» READING TEXT:
Oh damn, I'm going to both Antarctica and Iceland later this year. How am I to determine if my 1D X is affected? Is there a serial number list to check? I haven't had any problems with it so far, but never really shot in really cold weather.


----------



## neuroanatomist (Apr 3, 2014)

I wonder about sending it in for prophylactic replacement?


----------



## Besisika (Apr 3, 2014)

I don't think this affects all 1DX, mine works flawlessly at -35Celcius. I live in Montreal, I have used it more than 5 times below -35 (pond hockey on a lake, barbegazzi for example) and more than 10 time below 0 (hockey games) this year and it autofocused without any issue. The only challenge is that you can't chimp after 5 min and you drain your batteries 3 times faster.


----------



## tomscott (Apr 3, 2014)

Surely if this was the case there would have been a lot of unhappy sports photographers at the winter olympics...


----------



## neuroanatomist (Apr 3, 2014)

tomscott said:


> Surely if this was the case there would have been a lot of unhappy sports photographers at the winter olympics...



Perhaps not - I recall hearing frequent concerns about snow melting due to unseasonably warm temps (in the 50's °F overnight some nights).


----------



## GDub (Apr 3, 2014)

Besisika said:


> I don't think this affects all 1DX, mine works flawlessly at -35Celcius. I live in Montreal, I have used it more than 5 times below -35 (pond hockey on a lake, barbegazzi for example)...



I also live in Montréal, and I don't recall any -35 C days this winter. There may have been a couple of nights that were +/- -30 C and several days that were +/- -20 C, but that's it. I know because I walk the city a LOT and when it gets down to and below -18 C, I don't go out except for short excursions--aka, for supplies. Just saying.


----------



## Lightmaster (Apr 4, 2014)

will put it in the deep freezer...


----------



## kphoto99 (Apr 4, 2014)

GDub said:


> Besisika said:
> 
> 
> > I don't think this affects all 1DX, mine works flawlessly at -35Celcius. I live in Montreal, I have used it more than 5 times below -35 (pond hockey on a lake, barbegazzi for example)...
> ...



I would guess that Besiska confused real temperatures with wind chill temperatures. 

Wind chill only affects living beings, it does not affect the camera.


----------



## 9VIII (Apr 4, 2014)

I'm surprised they're bothering at all given that every camera manual I've ever seen just says not to use it below freezing.


----------



## dslrdummy (Apr 4, 2014)

Oh well, I won't buy one then ;D


----------



## arbitrage (Apr 4, 2014)

I've used mine all winter in the Yukon Territory at -25C or so for hours on end. Also lots of shooting at slightly milder -10 to -5C and mine has never shown this error. I guess I'll just keep shooting and forget I ever read this ;D

EDIT: just read that this was a Jan 2013 memo. I had thought it was from this January. My 1DX is newer than that so no wonder I have no problems.


----------



## traingineer (Apr 4, 2014)

Well, it seems like the world is going to end.


----------



## Canon Rumors Guy (Apr 4, 2014)

I updated the post to include the date the issue was reported internally at Canon, as well as a photo showing what the issue is.


----------



## East Wind Photography (Apr 4, 2014)

» COLLECTED MATERIAL:
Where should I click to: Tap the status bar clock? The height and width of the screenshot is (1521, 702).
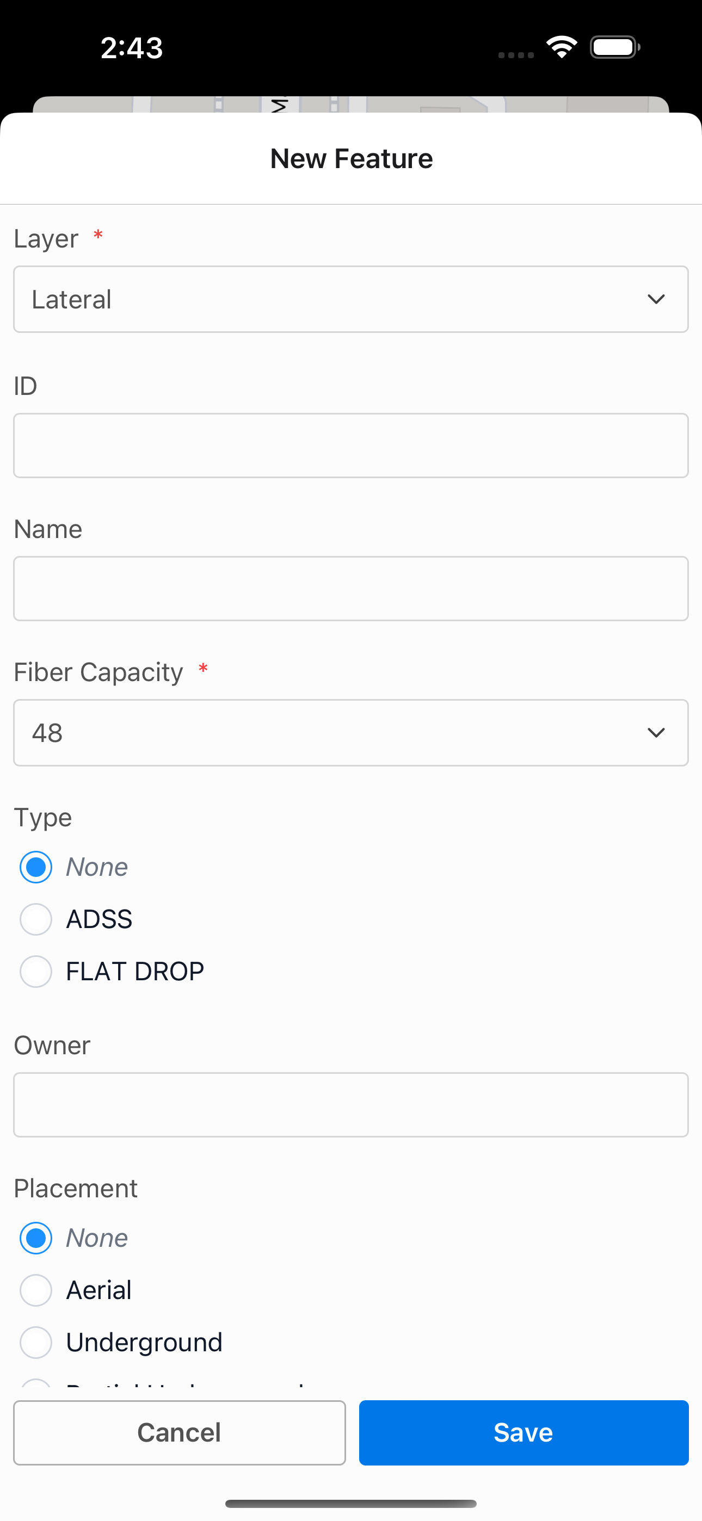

» PROBLEM DESCRIPTION: Reproduce the forum thread starting at "## Besisika (Apr" and ending at "3 times faster.", putting "Quebec City" wherever "Montreal" appears. Rely only on the forum thread above.

» SOLUTION FOR THIS EXERCISE:
## Besisika (Apr 3, 2014)

I don't think this affects all 1DX, mine works flawlessly at -35Celcius. I live in Quebec City, I have used it more than 5 times below -35 (pond hockey on a lake, barbegazzi for example) and more than 10 time below 0 (hockey games) this year and it autofocused without any issue. The only challenge is that you can't chimp after 5 min and you drain your batteries 3 times faster.